Aneuryms of the aortic sinus, better known as SVA are rare. Until interventional devices were introduced, the only treatment option for ruptured SVA aneurysms was surgery.
The case was discussed in the heart team and decision was made to implant an Amplatzer Vascular Plug (AVP) II. Initially, closing attempts using AVP 16 mm and 14 mm devices were performed. Presumably as a consequence of inadequate sizing, the discs were not well formed in the connecting tunnel, leaving a severe rest shunt after both procedures. Finally, after implantation of a 12 mm AVP-device, only a minimal rest shunt remained detectable. Absence of aortic regurgitation was confirmed by transesophageal echocardiography, and the occluder was released. Mean pulmonary artery pressure immediately decreased from 39 to 15 mm Hg. Medication with aspirin (100 mg qid) and clopidogrel (75 mg qid) was initiated. Follow-up examinations at 4 weeks and 3 months confirmed the minimal rest shunt and a continuous decrease of systolic pulmonary artery pressure to 35 mm Hg, as assessed with transthoracal echocardiography.

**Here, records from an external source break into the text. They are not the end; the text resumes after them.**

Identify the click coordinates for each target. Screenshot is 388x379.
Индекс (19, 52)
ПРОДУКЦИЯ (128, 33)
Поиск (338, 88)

In conclusion, in cases of SVA rupture, closure with an AVP II represents an alternative to surgical treatment and other devices used for transcatheter treatment of SVA. © 2014 Wiley Periodicals, Inc.
我们报告一例52岁女性患者,患有瓦氏窦(SVA)动脉瘤穿孔,表现为从主动脉到右心室的严重左向右分流。
主动脉窦动脉瘤,即熟知的SVA较为罕见。在介入装置出现之前,SVA动脉瘤破裂的唯一治疗选择是手术。
心脏团队对该病例进行了讨论,并决定植入一枚Amplatzer血管封堵器(AVP)II型。最初,尝试使用16毫米和14毫米的AVP装置进行封堵。可能由于尺寸选择不当,连接通道中的圆盘未充分形成,两次操作后均残留严重的残余分流。最后,植入一枚12毫米的AVP装置后,仅检测到极小的残余分流。经食管超声心动图证实无主动脉瓣反流,封堵器释放。平均肺动脉压立即从39毫米汞柱降至15毫米汞柱。开始使用阿司匹林(每日4次,每次100毫克)和氯吡格雷(每日4次,每次75毫克)进行药物治疗。4周和3个月的随访检查证实残余分流极小,经胸超声心动图评估显示收缩期肺动脉压持续下降至35毫米汞柱。
总之,对于SVA破裂病例,使用AVP II型进行封堵是手术治疗以及用于SVA经导管治疗的其他装置的一种替代方法。© 2014威利期刊公司。